The figures for the five-year awards could
be on the low side if the ships under management are called in to active
service to bring home supplies from Iraq or see other service during the
contract period.
The biggest share of the Ready Reserve
Force (RRF) by far remains with Oakland, Californiabased Crowley Maritime
Corp with $286m-worth of work.
The big loser is General Dynamics-owned
American Overseas Marine (Amsea), formerly a major player in the RRF
programme. TradeWinds reported in February that sources were reporting that
the US Maritime Administration (MarAd), which runs the RRF, had found Amsea
“outside the competitive range” in its RRF bid.
Two new entrants into the programme will
be two of the largest US shipowners, Matson Navigation and Horizon Lines.
Another US-flag shipmanager, Patriot
Contract Services, has been saved from the loss of its last shipmanagement
work.
Its fleet has been cut to nearly nothing
after the loss of the USflag fleet of liner giant APL on top of the loss of
11 large, mediumspeed ro-ros (LMSRs) to Amsea. But California-based Patriot
is among several companies that will be experiencing a pleasant reversal of
fortune through the RRF awards.
Nearly one-third of the 54 vessels of the
Ready Reserve Force (RRF) will be operated by two subsidiaries of Crowley
Maritime.
Florida-based Crowley Liner Services will
operate 11 ships on contracts valued at up to $182m, assuming options.

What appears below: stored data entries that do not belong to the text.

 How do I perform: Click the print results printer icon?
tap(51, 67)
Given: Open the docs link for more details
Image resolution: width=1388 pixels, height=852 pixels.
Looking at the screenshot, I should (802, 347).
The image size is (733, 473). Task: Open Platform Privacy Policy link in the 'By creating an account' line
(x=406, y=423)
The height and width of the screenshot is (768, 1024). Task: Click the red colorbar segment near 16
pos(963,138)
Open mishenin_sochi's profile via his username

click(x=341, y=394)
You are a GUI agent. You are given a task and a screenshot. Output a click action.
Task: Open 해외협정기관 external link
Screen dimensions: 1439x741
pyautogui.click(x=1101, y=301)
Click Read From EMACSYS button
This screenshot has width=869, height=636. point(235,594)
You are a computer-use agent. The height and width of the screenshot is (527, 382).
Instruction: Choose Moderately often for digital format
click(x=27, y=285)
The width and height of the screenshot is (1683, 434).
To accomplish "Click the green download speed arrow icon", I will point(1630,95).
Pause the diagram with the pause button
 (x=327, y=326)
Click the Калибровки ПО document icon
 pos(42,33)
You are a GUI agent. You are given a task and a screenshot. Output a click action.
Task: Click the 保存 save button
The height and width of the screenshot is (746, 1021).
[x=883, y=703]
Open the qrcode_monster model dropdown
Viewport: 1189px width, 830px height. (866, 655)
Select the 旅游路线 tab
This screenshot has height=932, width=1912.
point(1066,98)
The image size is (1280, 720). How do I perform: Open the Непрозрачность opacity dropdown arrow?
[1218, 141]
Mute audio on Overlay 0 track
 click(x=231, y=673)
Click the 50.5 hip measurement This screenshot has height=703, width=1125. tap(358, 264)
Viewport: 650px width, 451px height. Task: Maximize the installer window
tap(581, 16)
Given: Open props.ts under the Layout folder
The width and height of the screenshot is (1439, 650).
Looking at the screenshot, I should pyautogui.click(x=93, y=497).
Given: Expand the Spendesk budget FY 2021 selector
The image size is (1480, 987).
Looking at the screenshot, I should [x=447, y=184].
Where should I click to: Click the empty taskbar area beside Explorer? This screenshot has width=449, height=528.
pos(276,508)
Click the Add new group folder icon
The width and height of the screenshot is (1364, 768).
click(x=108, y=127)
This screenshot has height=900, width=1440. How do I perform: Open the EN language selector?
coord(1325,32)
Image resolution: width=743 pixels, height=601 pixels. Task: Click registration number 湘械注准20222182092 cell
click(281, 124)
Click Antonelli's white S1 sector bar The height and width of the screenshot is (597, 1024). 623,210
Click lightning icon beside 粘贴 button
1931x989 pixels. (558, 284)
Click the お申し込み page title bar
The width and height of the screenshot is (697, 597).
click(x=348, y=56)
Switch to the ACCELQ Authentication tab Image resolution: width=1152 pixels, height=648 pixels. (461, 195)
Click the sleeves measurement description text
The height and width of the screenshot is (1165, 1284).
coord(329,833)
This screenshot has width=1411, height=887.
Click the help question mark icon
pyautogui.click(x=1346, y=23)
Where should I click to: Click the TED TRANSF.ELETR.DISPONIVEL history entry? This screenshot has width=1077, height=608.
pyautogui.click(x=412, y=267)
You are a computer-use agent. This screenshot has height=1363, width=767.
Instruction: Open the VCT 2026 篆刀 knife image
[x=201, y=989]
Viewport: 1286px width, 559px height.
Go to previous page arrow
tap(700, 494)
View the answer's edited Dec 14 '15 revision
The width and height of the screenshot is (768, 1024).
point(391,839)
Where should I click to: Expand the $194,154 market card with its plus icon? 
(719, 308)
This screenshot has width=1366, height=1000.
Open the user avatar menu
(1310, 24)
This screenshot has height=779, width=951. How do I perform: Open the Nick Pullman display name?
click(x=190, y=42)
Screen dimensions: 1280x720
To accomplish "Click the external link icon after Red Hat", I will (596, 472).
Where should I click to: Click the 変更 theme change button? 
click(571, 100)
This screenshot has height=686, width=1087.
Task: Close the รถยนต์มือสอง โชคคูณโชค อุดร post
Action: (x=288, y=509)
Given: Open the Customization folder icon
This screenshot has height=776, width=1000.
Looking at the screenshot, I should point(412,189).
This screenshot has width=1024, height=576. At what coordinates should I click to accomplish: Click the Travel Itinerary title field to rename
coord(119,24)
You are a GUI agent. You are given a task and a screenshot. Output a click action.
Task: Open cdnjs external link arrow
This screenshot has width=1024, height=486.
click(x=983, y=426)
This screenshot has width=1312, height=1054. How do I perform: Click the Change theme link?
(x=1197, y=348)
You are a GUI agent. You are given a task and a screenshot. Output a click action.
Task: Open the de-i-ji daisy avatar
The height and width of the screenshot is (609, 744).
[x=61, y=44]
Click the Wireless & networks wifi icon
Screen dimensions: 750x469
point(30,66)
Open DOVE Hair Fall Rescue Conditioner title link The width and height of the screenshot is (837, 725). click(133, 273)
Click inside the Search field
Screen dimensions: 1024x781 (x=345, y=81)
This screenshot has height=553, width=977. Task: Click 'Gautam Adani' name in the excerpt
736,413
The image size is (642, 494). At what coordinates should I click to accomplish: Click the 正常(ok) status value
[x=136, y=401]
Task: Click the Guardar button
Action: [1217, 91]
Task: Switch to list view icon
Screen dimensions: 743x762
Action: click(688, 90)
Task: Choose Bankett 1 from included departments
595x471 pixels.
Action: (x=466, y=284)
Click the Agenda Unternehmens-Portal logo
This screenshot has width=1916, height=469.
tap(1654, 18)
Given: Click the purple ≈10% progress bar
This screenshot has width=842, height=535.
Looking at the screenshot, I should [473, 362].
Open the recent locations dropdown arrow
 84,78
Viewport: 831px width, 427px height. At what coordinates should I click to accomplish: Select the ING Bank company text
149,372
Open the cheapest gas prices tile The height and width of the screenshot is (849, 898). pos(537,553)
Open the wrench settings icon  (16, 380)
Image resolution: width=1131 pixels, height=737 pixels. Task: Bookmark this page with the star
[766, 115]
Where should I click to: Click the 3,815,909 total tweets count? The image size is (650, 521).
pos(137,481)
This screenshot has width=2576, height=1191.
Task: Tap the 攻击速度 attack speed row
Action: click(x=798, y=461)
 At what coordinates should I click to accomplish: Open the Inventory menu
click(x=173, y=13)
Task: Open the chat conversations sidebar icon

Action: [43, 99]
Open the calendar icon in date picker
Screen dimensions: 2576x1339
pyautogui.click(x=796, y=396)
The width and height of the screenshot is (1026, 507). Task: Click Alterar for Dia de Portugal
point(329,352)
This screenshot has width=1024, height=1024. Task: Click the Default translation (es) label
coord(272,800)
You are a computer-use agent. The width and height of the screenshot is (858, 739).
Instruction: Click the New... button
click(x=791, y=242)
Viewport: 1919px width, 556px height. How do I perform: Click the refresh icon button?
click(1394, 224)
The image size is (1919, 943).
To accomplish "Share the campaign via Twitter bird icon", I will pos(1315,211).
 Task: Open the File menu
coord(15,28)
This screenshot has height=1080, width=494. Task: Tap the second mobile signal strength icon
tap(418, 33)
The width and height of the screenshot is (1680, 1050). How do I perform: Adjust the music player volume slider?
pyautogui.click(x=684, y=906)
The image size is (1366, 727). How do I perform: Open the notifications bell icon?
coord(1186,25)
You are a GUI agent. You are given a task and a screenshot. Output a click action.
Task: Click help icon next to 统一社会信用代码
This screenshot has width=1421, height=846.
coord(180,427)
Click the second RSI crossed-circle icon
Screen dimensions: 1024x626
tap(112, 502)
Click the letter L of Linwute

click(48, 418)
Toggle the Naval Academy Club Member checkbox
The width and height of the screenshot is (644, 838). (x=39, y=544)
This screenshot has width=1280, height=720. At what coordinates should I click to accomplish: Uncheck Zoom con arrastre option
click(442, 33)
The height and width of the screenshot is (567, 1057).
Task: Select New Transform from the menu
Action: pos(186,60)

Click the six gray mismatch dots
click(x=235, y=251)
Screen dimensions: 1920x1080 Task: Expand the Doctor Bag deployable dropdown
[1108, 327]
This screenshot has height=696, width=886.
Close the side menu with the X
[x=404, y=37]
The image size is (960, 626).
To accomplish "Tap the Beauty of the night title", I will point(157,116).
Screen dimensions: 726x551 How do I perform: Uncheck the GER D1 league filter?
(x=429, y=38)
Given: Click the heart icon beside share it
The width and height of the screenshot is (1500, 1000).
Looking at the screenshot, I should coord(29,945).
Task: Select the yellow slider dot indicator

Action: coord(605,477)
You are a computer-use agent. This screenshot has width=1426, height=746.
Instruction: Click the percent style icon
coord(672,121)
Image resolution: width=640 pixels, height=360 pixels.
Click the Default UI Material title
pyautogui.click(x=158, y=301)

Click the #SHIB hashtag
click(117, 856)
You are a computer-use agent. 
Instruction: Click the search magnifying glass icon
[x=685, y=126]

Crowley’s New Jersey subsidiary Marine Transport Lines will operate six
ships on a contract worth $104m.
Other winners include Louisiana’s
Pacific-Gulf Marine (10 ships, $133m), Philadelphia’s Keystone Shipping
(seven ships, $120m), Patriot (eight ships, $102m), and the Seattle-based
Saltchuk Group’s New Jersey subsidiary Interocean American Shipping (five
ships, $58m).
Ocean Duchess, a sister company of tanker
operator Houston’s Ocean Shipholding, will operate two ships in a contract
worth up to $35m if all options are exercised.
The awards should assuage recent losses by
both Pacific-Gulf Marine and Keystone. Last year Pacific-Gulf Marine lost a
big chunk of its work, the management of the American Roll-On Roll-Off
Carriers fleet, to Interocean. Keystone recently lost a contract to manage
four US military products tankers to Ocean Shipholding.
TradeWinds has previously reported the
plans of two major US shipowners to enter the RRF business with first-time
bids in this year’s round.
These are Oakland, California based Hawaii
specialist Matson Navigation (three ships, $22m) and Horizon Lines, the
largest domestic liner operator (two ships, $12m).